Aufgabe
Wie geht der Text über inszenierte Fotografie nach seinem letzten Satz weiter? Schreib die Fortsetzung.

Übungstext
——
Inszenierte Fotografie

Empfundene, erdachte, thematisierte Bildaussagen.

Schon lange vor der Erfindung des Computers, ja sogar schon kurz nach der Erfindung der Fotografie, Ende der Dreißiger des 19. Jahrhunderts, gab man sich mit der reinen Abbildung eines Motivs schon nicht mehr zufrieden. Besonders aber ab den Zwanzigern des vorigen Jahrhunderts, als die Fotografie zunehmend in die Kunstszene Einzug hielt und verstärkt ab den Siebzigern, setzte sich die sogenannte „Inszenierte Fotografie“, als eine der vielen Kunstrichtungen dieses Genres, durch.

Eine der Möglichkeiten, inszenierte Fotografien zu gestalten bestand darin, ein Bild aus mehreren Bildteilen, von verschiedenen Negativen, zu einer neuen Bildaussage zusammen zu fügen. Diese Technik ist etwas mühevoll und verlangt ein klein wenig Geschick im Umgang mit einem Graphikermesser und Sprühkleber.
——
Bereitgestellte Daten
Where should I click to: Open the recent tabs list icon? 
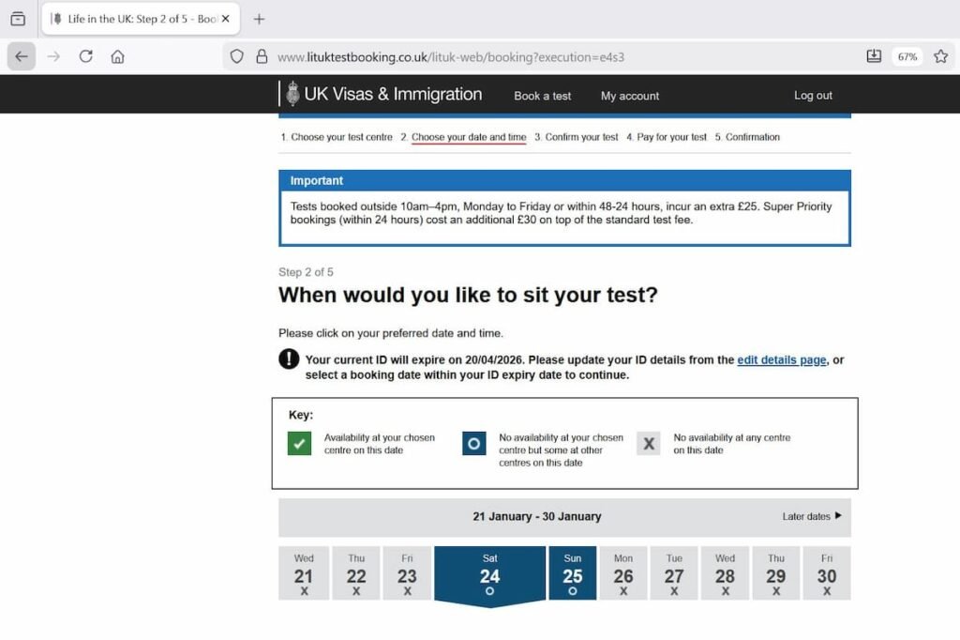pos(18,19)
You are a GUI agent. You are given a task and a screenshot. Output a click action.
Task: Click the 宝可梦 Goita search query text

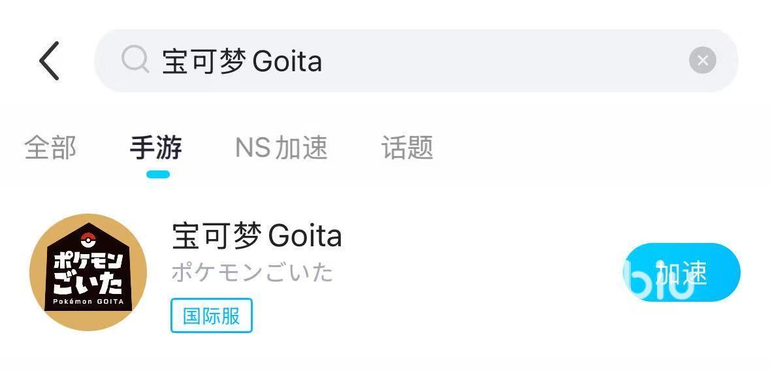pyautogui.click(x=242, y=61)
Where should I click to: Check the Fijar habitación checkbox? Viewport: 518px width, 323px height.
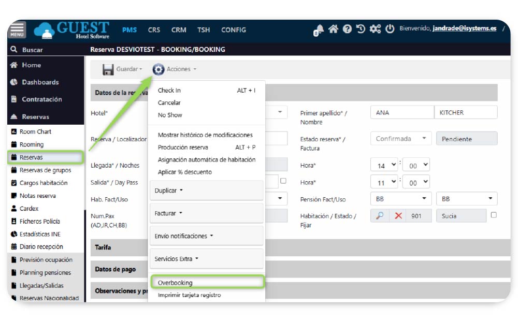coord(494,215)
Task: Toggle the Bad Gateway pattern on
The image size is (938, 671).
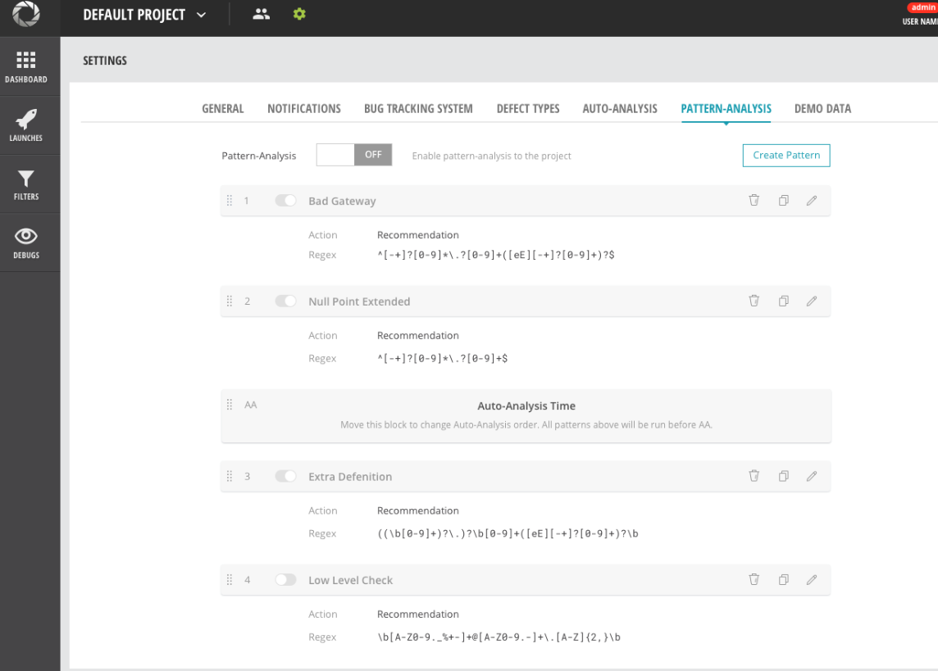Action: pos(285,200)
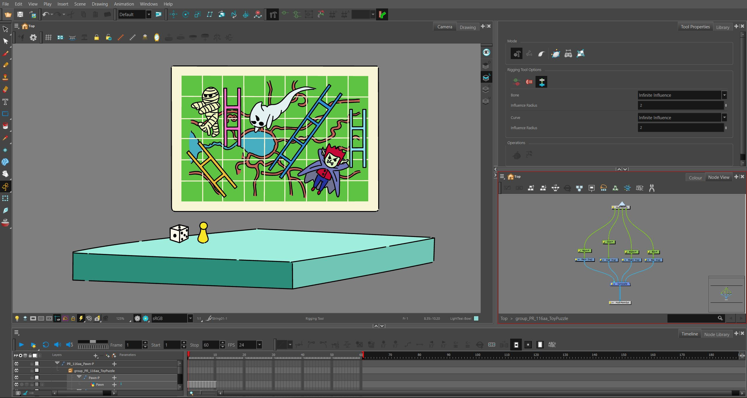
Task: Click the Top breadcrumb link in Node View
Action: pos(504,319)
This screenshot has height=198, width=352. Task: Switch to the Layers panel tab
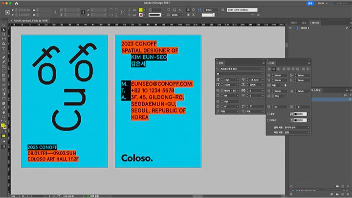(315, 23)
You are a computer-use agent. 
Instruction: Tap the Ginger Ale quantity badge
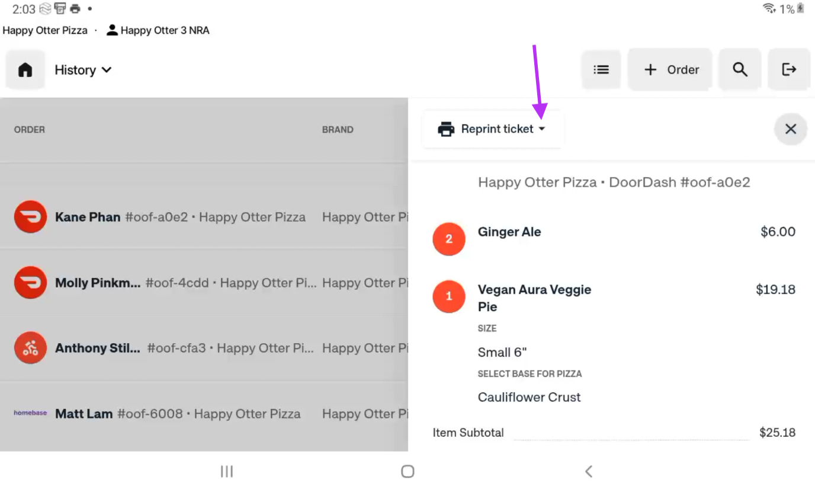point(448,239)
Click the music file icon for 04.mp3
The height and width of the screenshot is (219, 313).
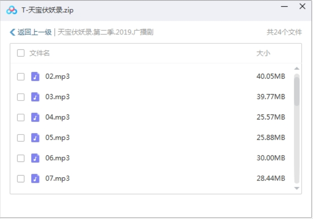point(35,117)
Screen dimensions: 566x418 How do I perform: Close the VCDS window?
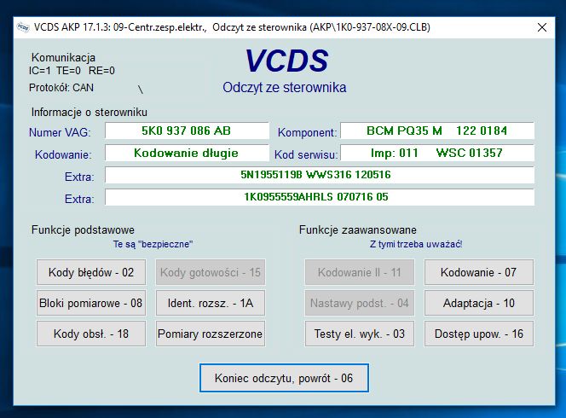[542, 27]
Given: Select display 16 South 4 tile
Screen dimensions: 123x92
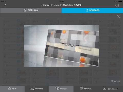Looking at the screenshot, I should [45, 80].
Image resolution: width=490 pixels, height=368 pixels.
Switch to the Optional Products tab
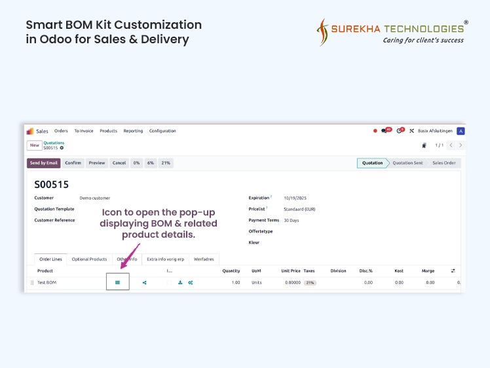pos(89,259)
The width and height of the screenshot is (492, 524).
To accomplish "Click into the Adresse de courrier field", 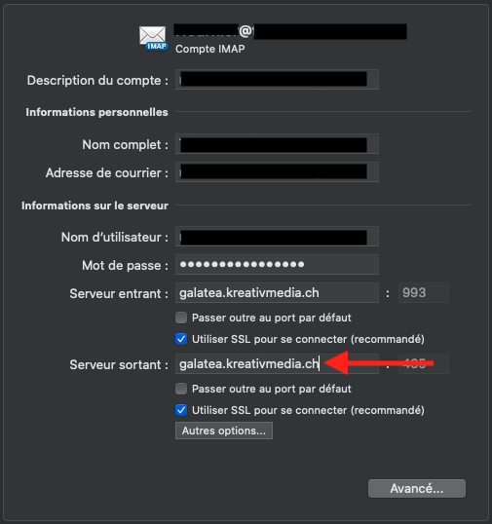I will [277, 172].
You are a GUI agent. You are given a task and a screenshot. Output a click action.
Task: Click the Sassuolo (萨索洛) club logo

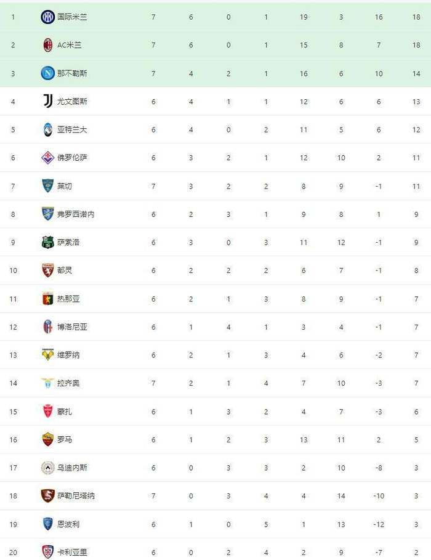point(47,242)
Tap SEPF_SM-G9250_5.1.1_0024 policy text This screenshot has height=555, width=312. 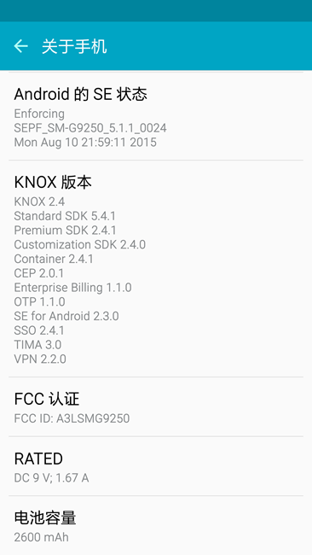(x=90, y=128)
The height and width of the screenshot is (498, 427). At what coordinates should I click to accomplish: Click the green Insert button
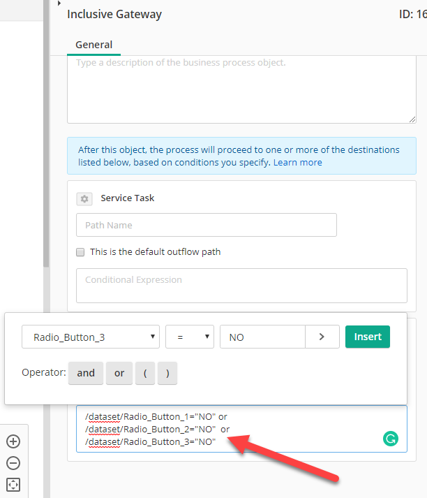tap(368, 337)
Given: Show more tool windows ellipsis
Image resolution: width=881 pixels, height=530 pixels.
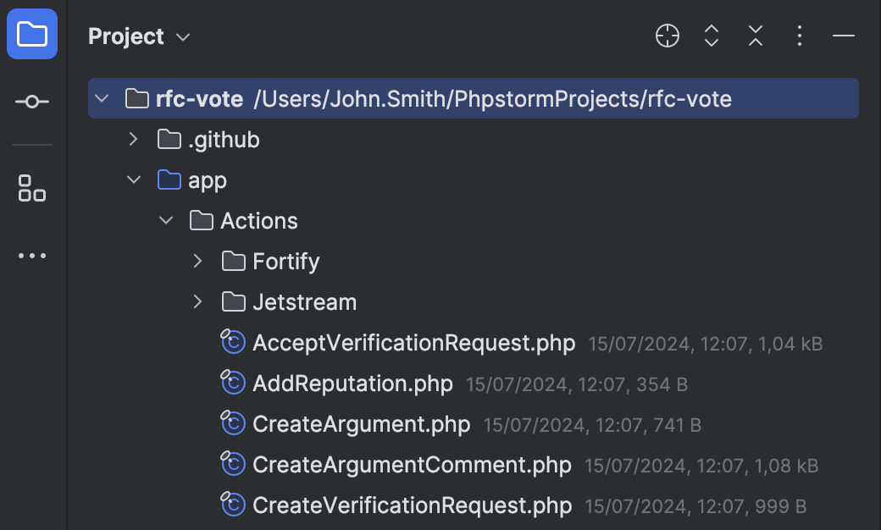Looking at the screenshot, I should pyautogui.click(x=32, y=256).
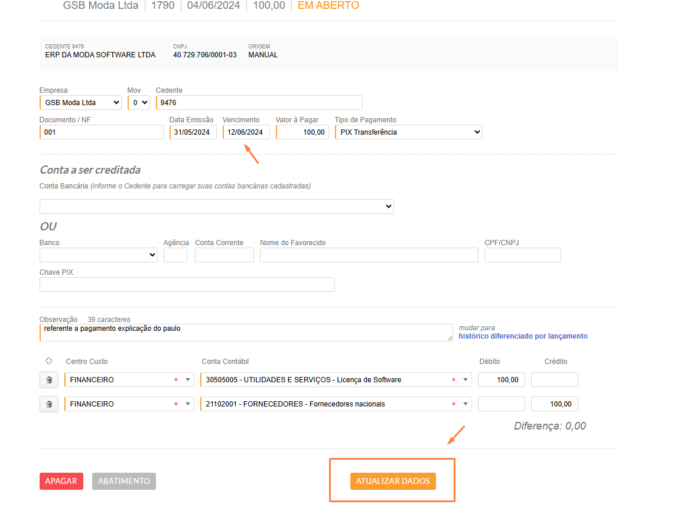Clear Centro Custo in the Licença de Software row
This screenshot has height=530, width=690.
(175, 380)
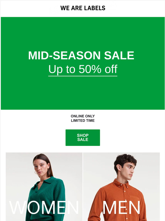Open the MID-SEASON SALE headline
165x221 pixels.
coord(81,55)
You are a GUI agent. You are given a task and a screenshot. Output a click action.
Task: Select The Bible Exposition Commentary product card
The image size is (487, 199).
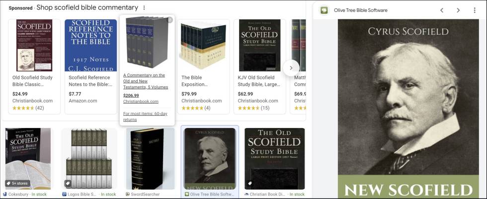click(x=203, y=66)
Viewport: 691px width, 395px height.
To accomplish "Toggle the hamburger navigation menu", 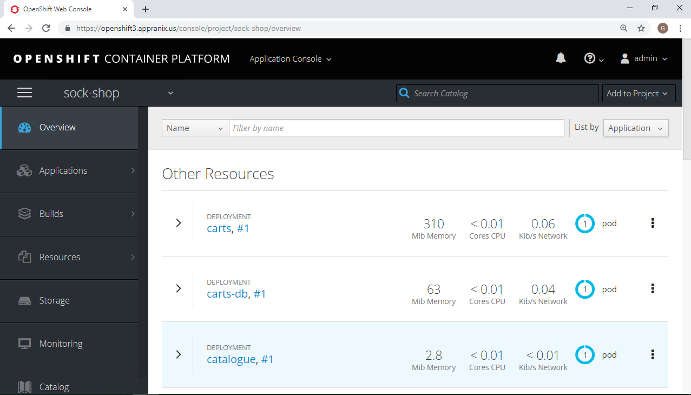I will (25, 93).
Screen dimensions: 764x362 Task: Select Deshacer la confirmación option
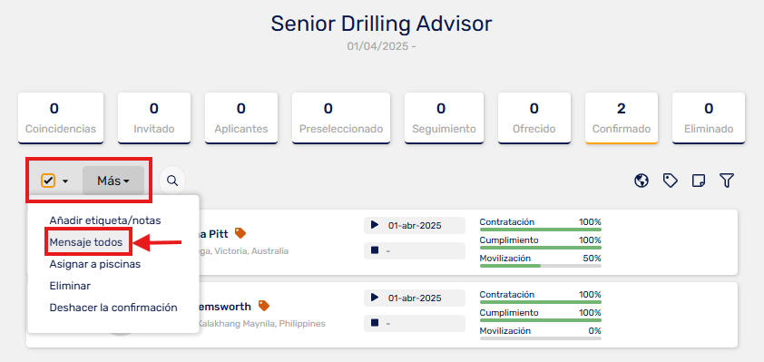click(113, 308)
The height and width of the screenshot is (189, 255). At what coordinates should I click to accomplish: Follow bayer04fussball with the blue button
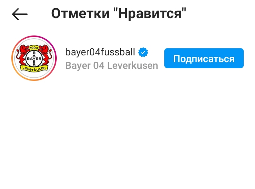click(x=204, y=58)
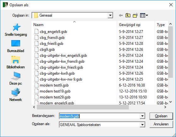This screenshot has height=137, width=176.
Task: Create a new folder icon
Action: coord(135,15)
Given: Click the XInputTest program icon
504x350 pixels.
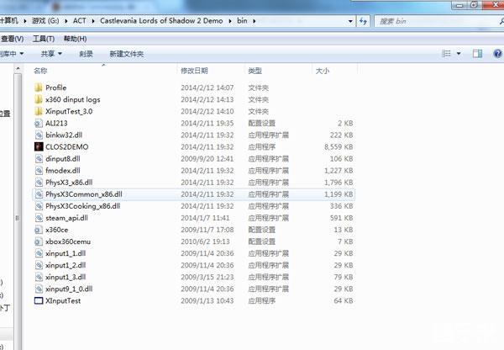Looking at the screenshot, I should click(x=39, y=300).
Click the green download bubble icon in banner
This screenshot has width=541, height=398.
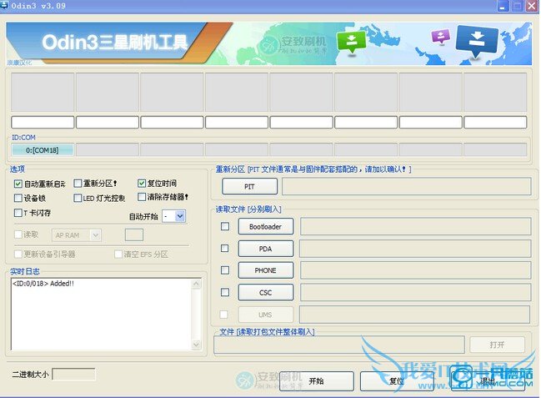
——
Antwort
Hier in Kurzfassung ein paar Worte zur Technik:

Nachdem alle Motive, die zu einem Bild zusammengefügt werden sollen, fotografiert sind (vorher einen Bildplan erstellen), müssen sie in der richtigen perspektivischen Größe auf Fotopapier (Oberfläche glänzend) belichtet und entwickelt werden. Nach dem Trocknen werden die Bildteile, mit einem Graphikermesser, besser mit einem Skalpell, an den Kanten fein säuberlich ausgeschnitten. Dabei wird das Messer immer ca. 45° schräg nach innen gehalten. Dieser Schrägschnitt ist die wichtigste Handhabung dieser Arbeit.

Liegen alle Motivteile auf dem Tisch, werden sie akkurat auf das zuvor entwickelte Hauptbild geklebt. Dazu verwendet man einen Fotosprühkleber für lösbare Klebeverbindungen. So hat man die Möglichkeit zur Korrektur. Ein persönlicher Tipp von mir: Kleberrückstände lassen sich völlig rückstandslos mit handelsüblichen Brennspiritus von Fotografien entfernen.

Stellt uns die Montagearbeit zufrieden, geht es an die Reproduktion dieses Werkes. Als Arbeitsgeräte benötigt man, außer dem Fotoapparat, zwei Halogen Fotolampen, zwei Polfilterfolien (ca. 30x30 cm), die vor die Lampen gehängt werden und einen Polfilter für das Objektiv.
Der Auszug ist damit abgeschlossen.